-- Excerpt --
== Segment start ==

Soprano Rachel Duckett and tenor Thando Mjandana have been chosen as winners of the Voice of Black Opera competition, held at Birmingham Town Hall. The winners were selected by a panel of judges chaired by tenor and composer Tom Randle.


British singer Rachel Duckett was announced as the overall winner of the competition. The soprano took home The Sir Willard White Trophy, and was also awarded a £10,000 prize, repertoire coaching with music staff of Welsh National Opera, and a forthcoming concert appearance with the WNO Orchestra.

Elsewhere, South African tenor Thando Mjandana was awarded the Samuel Coleridge-Taylor Award. His prize included £5,000 and three forthcoming performances of a specifically commissioned new work by Daniel Kidane for voice and ensemble with Birmingham Contemporary Music Group.

The Coleridge award was presented to the singer who, in the judges’ opinion, gave the best performance of a contemporary song by a black or South Asian composer.

Voice of Black Opera - Thando Mjandana
Tenor Thando Mjandana won the Samuel Coleridge Taylor Award for the best performance of a contemporary song by a black or South Asian composer

Vincent Osborne, founder and artistic director of Black British Classical Foundation, said: 'The award-winning interpretations we saw from Rachel Duckett and Thando Mjandana were truly riveting. Through their passionate and committed performances at the Voice of Black Opera Final and throughout the whole competition process, all of our finalists and semifinalists have eloquently espoused the cause of greater diversity and inclusion on our stages.

== Segment end ==

-- Recorded data --
== Segment start ==

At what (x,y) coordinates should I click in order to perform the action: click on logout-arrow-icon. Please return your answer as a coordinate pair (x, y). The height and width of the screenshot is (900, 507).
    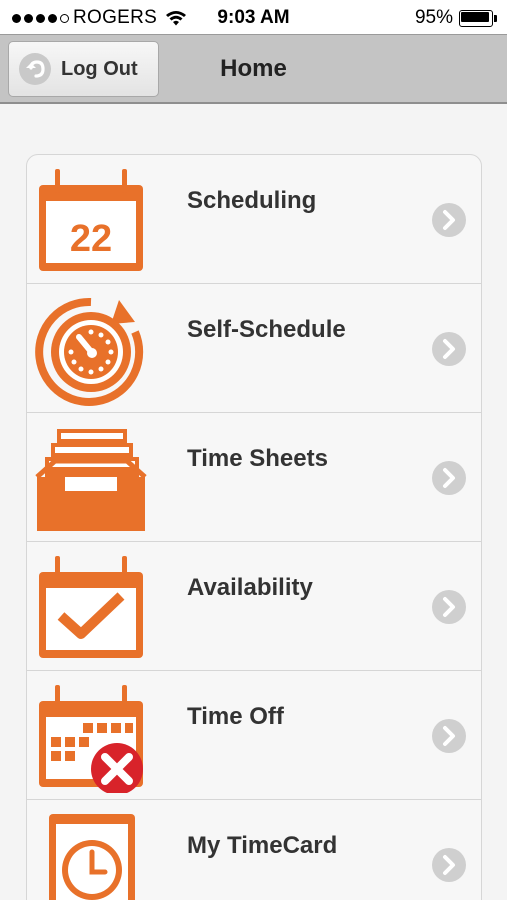
    Looking at the image, I should click on (35, 69).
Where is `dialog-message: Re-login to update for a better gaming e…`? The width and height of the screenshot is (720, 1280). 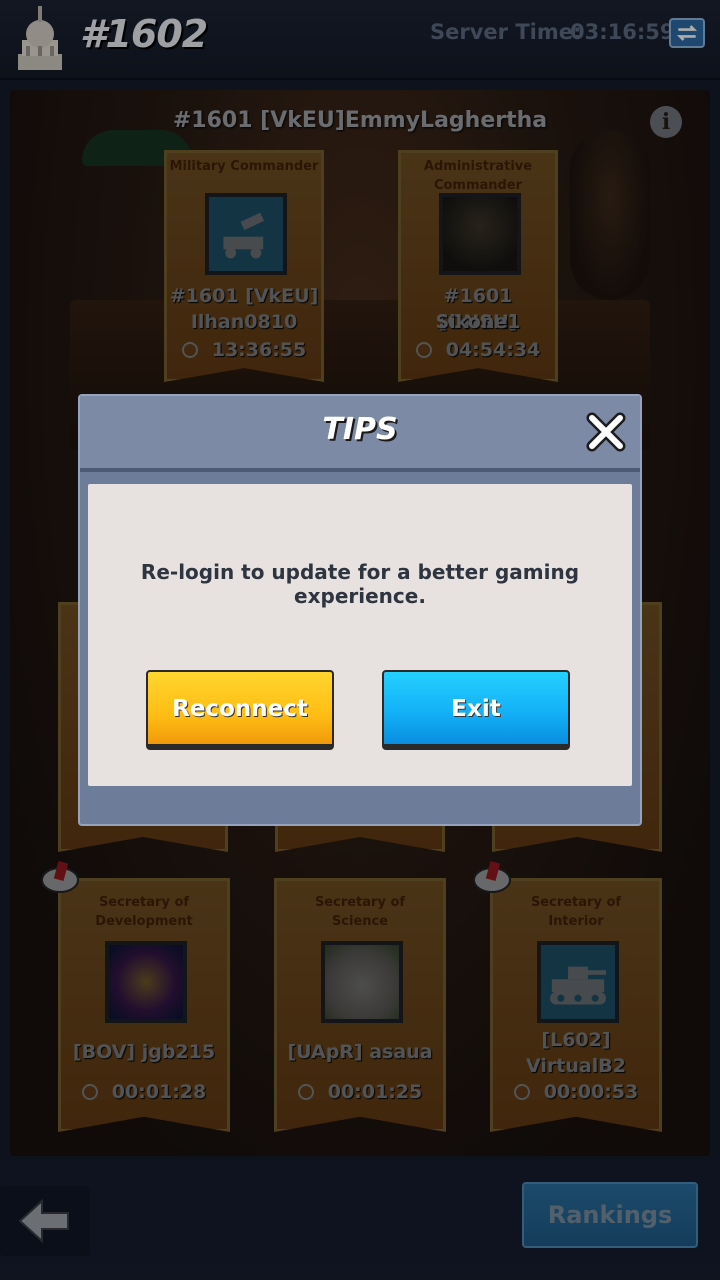 dialog-message: Re-login to update for a better gaming e… is located at coordinates (360, 584).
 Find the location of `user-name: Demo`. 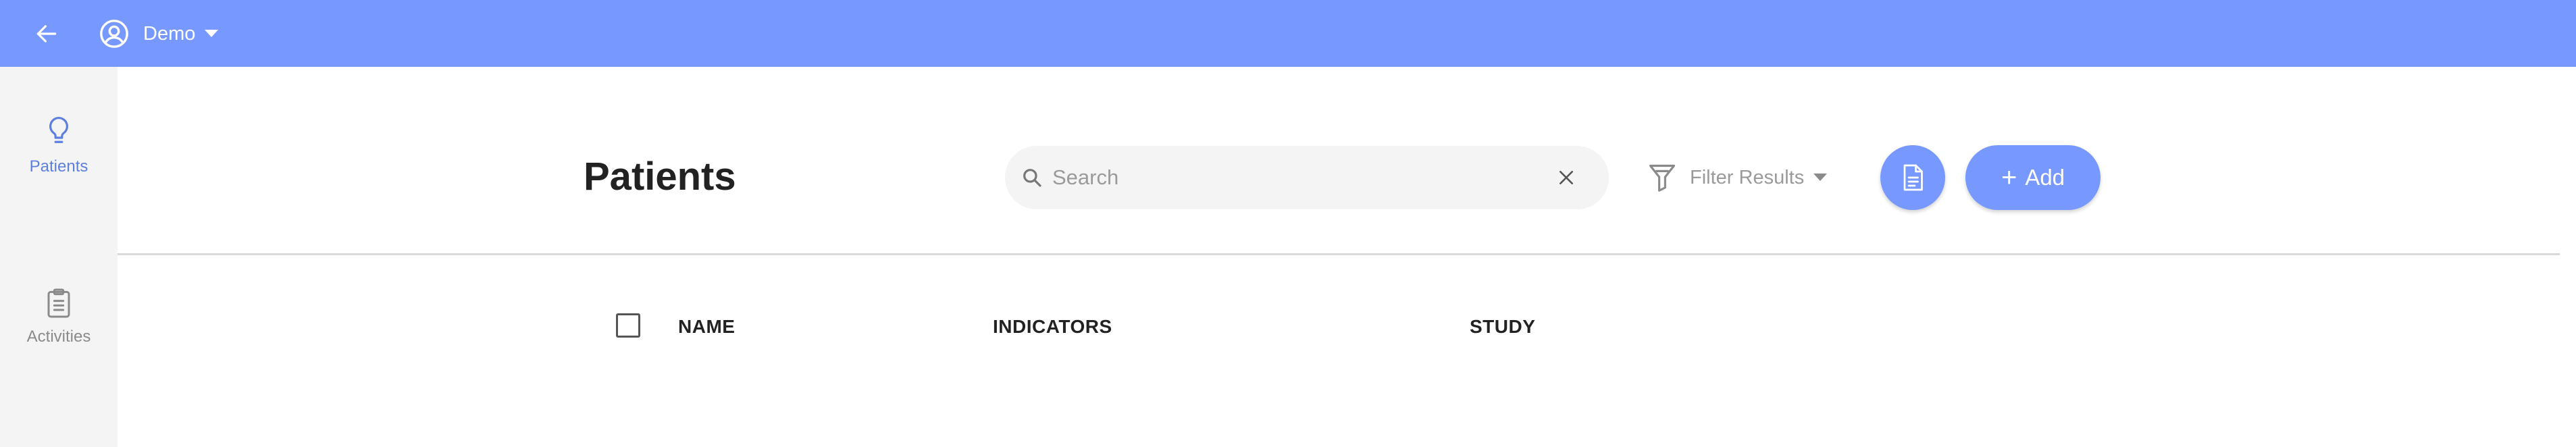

== Segment end ==

-- Task set --
1 > Answer these questions using the article on the Voice of Black Opera competition.
(a) Who chaired the panel of judges?
(b) How much prize money did Rachel Duckett receive?
(c) Which composer wrote the new work commissioned for Thando Mjandana's performances?
2 > Please continue the article on the Voice of Black Opera competition from the point where it stops.

-- Per-task answers --
1 >
(a) Tom Randle
(b) £10,000
(c) Daniel Kidane

2 >
'I have no doubt that each of them will continue to inspire us for many years to come.'

Tom Randle added: 'It was a spectacular evening and a very hard decision, like choosing between oranges and apples. Every one of the singers was a worthy winner. In the end it came down to those special, indefinable qualities: listening out for something new, something different – the voice that astonishes and surprises.'

At the final concert, five finalists were accompanied by the Welsh National Opera Orchestra, conducted by Matthew Kofi Waldren.

The Final concert was the culmination of the VOBOs. Competing for coveted prizes, 12 singers were chosen via video auditions open to black and South Asian singers from Commonwealth countries, to come to Birmingham in November to take part in semi-finals and participate in two weeks of intensive professional development workshops, rehearsals and a masterclass, leading to the grand final concert featuring five finalists.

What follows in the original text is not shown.